He laughed. That was not the reaction she wanted.

„My compliments. I won’t ask how you pried that story loose. The only profit was Faustine’s pension. It was barely enough to cover rent on the theater. Louisa’s clothes belonged to a boy who left the troupe. She remade all the costumes herself.“

Mallory shook her head. „I know expert tailoring when I see it. And I know what it costs.“

„My wife was a tailor’s daughter.“ When he turned to the dead woman’s chair, he was suddenly unsettled. Louisa’s plate held oysters and shrimp speared with bright-colored toothpicks, but he had not placed them there.

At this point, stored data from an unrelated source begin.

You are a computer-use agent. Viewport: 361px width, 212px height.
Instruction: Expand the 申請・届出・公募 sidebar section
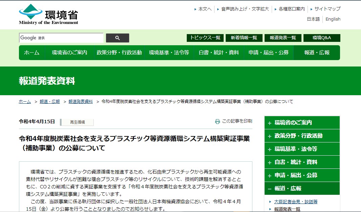click(302, 175)
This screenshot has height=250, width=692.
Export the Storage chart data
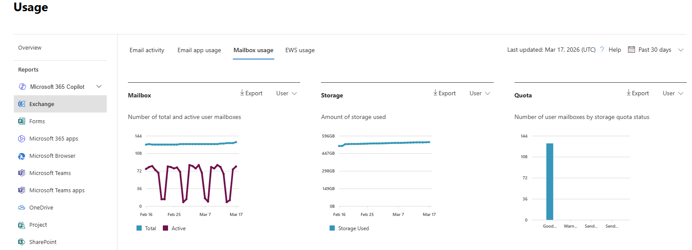[444, 93]
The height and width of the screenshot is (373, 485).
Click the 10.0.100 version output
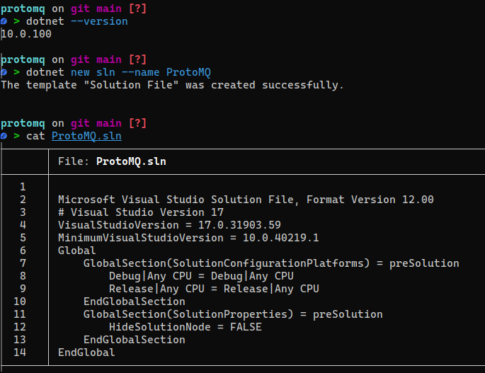tap(26, 34)
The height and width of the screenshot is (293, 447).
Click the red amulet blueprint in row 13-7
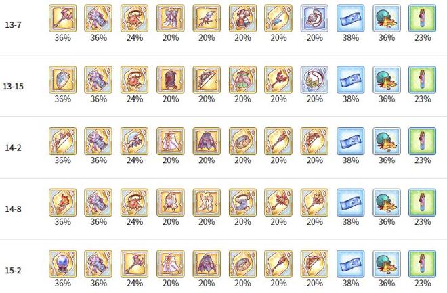click(x=134, y=18)
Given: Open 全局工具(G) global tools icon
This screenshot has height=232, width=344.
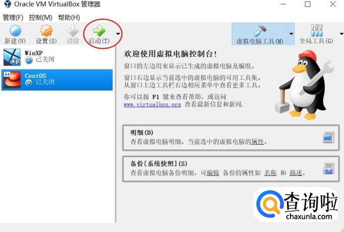Looking at the screenshot, I should (317, 30).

„Why was Louisa in that transit camp?“

When he turned his eyes to Mallory again, he was still disconcerted. „Oh, lots of people wound up there. Refugees were always being rounded up on the street in mass arrests, twenty at a time. They were sorted out later at the transit camp. Most of them were let go.“

„There’s more to it,“ said Mallory. „I know the camp commandant questioned Louisa every day. She was more than a tailor’s daughter.“

„She wasn’t a spy, if that’s what you mean. But her father was more than a tailor. He had a list of names that interested the Germans. They thought Louisa might know where he was.“

„So you were working with the Polish underground.“

„No, I was only a runaway schoolboy in love with Louisa. I’ve loved her since we were children.“ His head turned as Louisa’s wineglass moved, but not by his hand, not his strings. There was a grave disquiet in his eyes. But he showed no suspicion that Mallory was working his dead wife like a puppet.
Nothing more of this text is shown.